David French typically hits it out of the park for me when I read his analysis of faith and culture. This week’s column was out of the park, the parking lot, the whole place. And it’s not because I simply agree. It hit home as well.
Confession. I don’t like MAGA people. I’ve dealt with conspiracy theorists in my life and people of extreme political persuasions and somehow I’ve found a way to navigate the extreme and find a place to settle and like people. MAGA people have challenged me. And David French’s column truly convicted me.

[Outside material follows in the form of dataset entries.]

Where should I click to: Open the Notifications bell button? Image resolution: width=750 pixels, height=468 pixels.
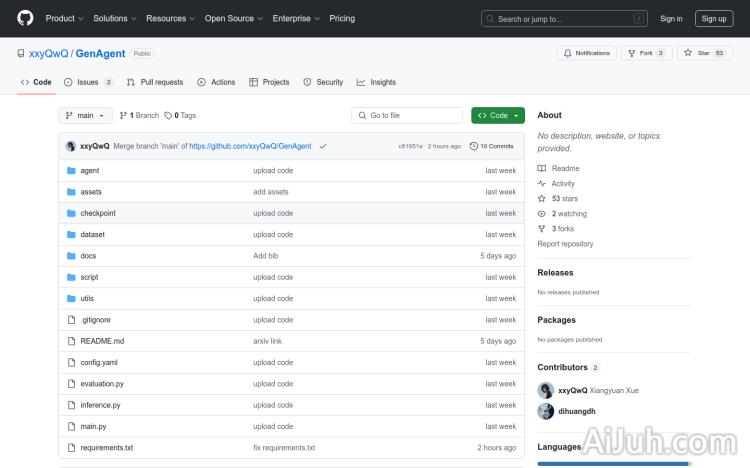[x=587, y=53]
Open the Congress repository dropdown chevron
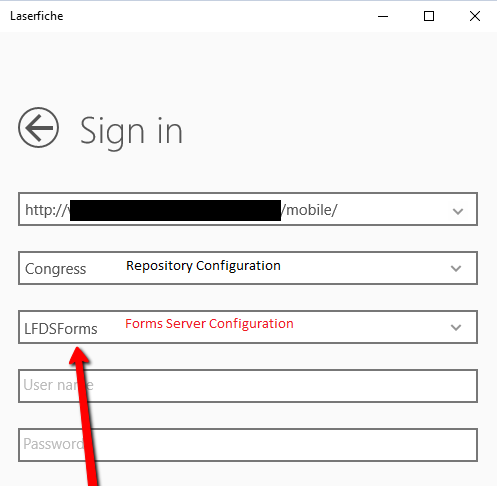497x486 pixels. pyautogui.click(x=456, y=268)
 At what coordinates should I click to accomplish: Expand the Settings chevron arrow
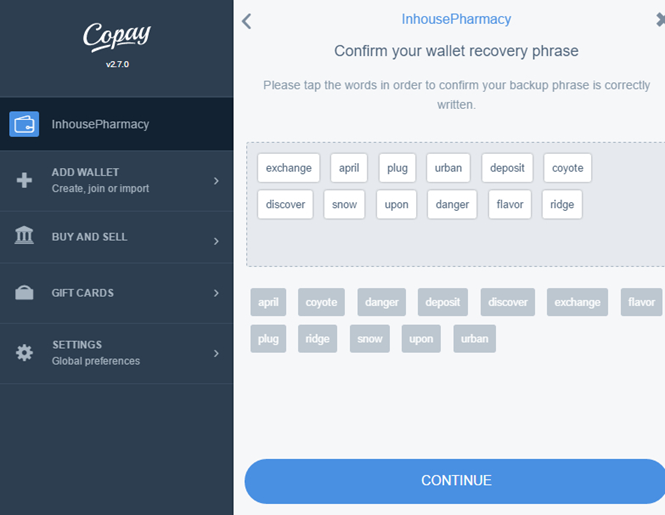pyautogui.click(x=216, y=353)
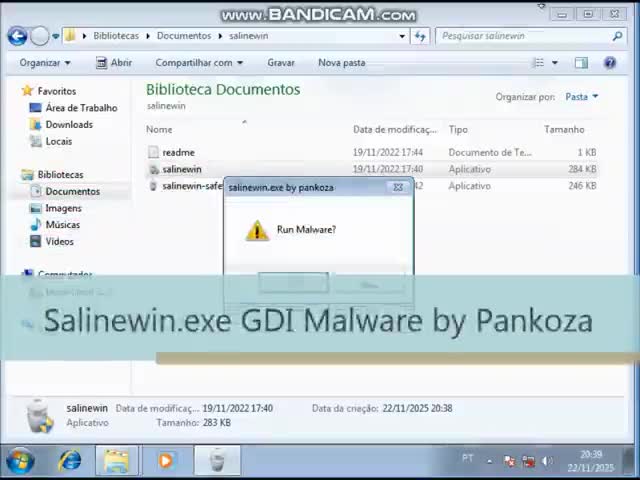Click the warning icon in the dialog
This screenshot has width=640, height=480.
point(257,230)

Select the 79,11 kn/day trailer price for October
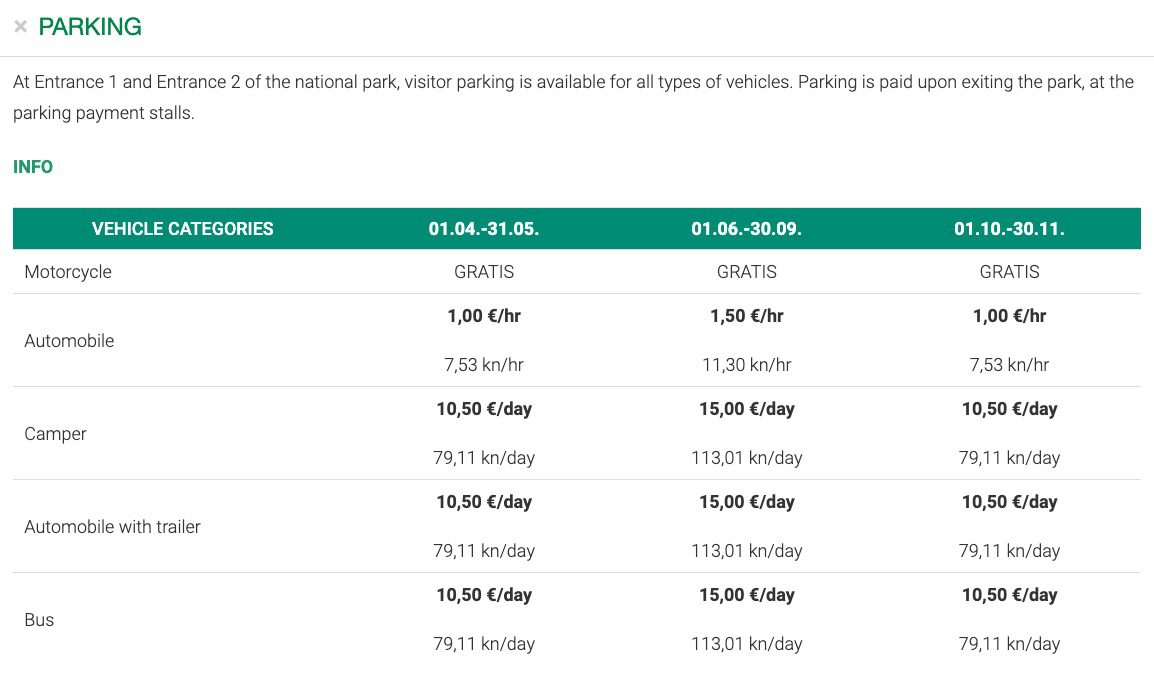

We live in a toxic culture and I allowed that toxicity to affect me. I hope I am coming out of it, but I struggle. Following Jesus’s commandment to truly love one another is deep in my heart and is simply challenged the greatest by this new wave of toxic Christianity and toxic political conservatism (which I will contend is NOT conservatism at all).
The longer I live the more convinced I am that our Christian political ethic is upside down. On a bipartisan basis, the church has formed its members to be adamant about policies that are difficult and contingent and flexible about virtues that are clear and mandatory.
French gives the above analysis. We have become far more intense about our political stances and let go of so many clear virtues and seeing it has left me angry.
French refers to the tensions of Micah 6:8 and then gives a great conclusion: when we want our version of justice, we will sacrifice the rest of that verse. We will forget to walk humbly. We will forego trying to wrestle together over possible solutions.
We just simply have to have OUR way when it comes to OUR ONE THING. And it was somewhere in here I broke. Truly. I had tears. My voice choked as I read it.
I have such a hard time listening to MAGA people. I let social media dictate my emotions. French wasn’t speaking to MAGA people… he was speaking to ME. I want conservative Christians to “straighten up and fly right” because that is my tribe (loosely speaking these days). I have anger instead of steadiness. I lack humility. I lack a listening ear.
We all need to get back to the hard places. A hard place is to recognize that finding a way to justice is NOT easy. We don’t just build more prisons. We don’t just defund the police. We have to talk to each other!
It turns out that since justice is often hard to achieve, we often need humility to understand all the complexities, and kindness maintains the relationships that are indispensable to an exchange of ideas. Block out half of America, for example, and you’re going to lose access to the relationships and knowledge that enrich your understanding even of the issues that you care about the most.
I’m not all about trying to find solutions in justice, but I AM about finding ways to talk better about race, racism, and finer points of certain areas of justice. I AM about finding ways to LISTEN to people… and I, quite frankly, need more humility.
French admits he has turned his vision in a slightly different way when he reads Scripture:
In recent years I’ve taken to rereading scripture through a specific lens—understanding that all of scripture was written to a community of believers that enjoys a fraction of the wealth and power we take for granted today, and that the entire New Testament was written to a church that had no meaningful political voice and endured violent religious persecution.
I have learned this over the years… and it seems I need to learn it all over again. I also need to be bold enough to remind people around me that this is a GOOD way to look at Scriptures.
This piece truly crushed me in a new way. A good way.
My I strive for justice in a way Tim Keller has described: biblical justice is characterized by radical generosity, universal equality, “life-changing advocacy for the poor,” and corporate and individual responsibility.